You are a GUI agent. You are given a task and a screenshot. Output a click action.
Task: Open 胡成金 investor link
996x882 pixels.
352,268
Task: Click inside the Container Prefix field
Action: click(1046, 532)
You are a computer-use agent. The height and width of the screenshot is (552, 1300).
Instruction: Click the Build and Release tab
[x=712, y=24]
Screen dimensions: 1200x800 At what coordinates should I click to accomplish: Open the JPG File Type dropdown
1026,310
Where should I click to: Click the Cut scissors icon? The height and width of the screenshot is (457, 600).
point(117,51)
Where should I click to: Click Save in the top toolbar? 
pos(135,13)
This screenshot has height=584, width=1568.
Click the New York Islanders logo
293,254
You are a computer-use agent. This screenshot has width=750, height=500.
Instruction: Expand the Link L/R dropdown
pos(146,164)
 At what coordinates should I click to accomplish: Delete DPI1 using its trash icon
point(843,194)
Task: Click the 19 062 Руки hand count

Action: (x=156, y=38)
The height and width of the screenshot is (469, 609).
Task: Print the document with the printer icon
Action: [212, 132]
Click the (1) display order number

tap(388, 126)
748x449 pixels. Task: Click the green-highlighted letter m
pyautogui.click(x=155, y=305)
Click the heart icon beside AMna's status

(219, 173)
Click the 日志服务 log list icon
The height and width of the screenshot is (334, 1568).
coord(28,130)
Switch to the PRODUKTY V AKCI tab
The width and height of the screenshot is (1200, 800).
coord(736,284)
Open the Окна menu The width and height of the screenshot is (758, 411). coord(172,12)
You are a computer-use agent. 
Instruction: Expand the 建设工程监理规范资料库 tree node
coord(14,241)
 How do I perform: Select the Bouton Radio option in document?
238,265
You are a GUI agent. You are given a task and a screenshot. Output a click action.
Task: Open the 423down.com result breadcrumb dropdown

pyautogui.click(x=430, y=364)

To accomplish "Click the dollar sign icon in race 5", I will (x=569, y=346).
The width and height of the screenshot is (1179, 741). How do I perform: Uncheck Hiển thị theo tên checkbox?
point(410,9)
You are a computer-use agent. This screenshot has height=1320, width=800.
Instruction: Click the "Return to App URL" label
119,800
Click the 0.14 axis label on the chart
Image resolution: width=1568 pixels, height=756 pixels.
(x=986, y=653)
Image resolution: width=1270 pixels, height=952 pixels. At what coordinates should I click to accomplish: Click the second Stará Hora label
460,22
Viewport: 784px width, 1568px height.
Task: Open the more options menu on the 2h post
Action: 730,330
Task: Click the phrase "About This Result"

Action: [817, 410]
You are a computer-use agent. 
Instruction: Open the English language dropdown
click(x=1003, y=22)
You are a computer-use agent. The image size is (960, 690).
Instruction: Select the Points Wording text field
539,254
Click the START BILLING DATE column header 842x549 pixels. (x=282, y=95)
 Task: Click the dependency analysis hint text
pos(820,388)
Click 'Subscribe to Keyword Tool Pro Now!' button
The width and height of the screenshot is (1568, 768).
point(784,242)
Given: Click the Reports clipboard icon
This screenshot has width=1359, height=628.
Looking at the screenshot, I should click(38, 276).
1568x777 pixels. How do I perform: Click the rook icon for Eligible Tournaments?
^^^^^^^^^^^^^^^^
:: Task requirements ::
Check each line of the data above, and please copy the ones in which the string "agent" occurs.

:: Written answer ::
You are a GUI agent. You are given a task and a screenshot. Output a click action.
You are a computer-use agent. The height and width of the screenshot is (552, 1300).
You are a computer-use agent. This screenshot has width=750, height=500.
You are a computer-use agent. 
You are a GUI agent. You are given a task and a screenshot. Output a click action.
You are a computer-use agent. This screenshot has height=1320, width=800.
You are a computer-use agent. 
You are a computer-use agent. The image size is (960, 690).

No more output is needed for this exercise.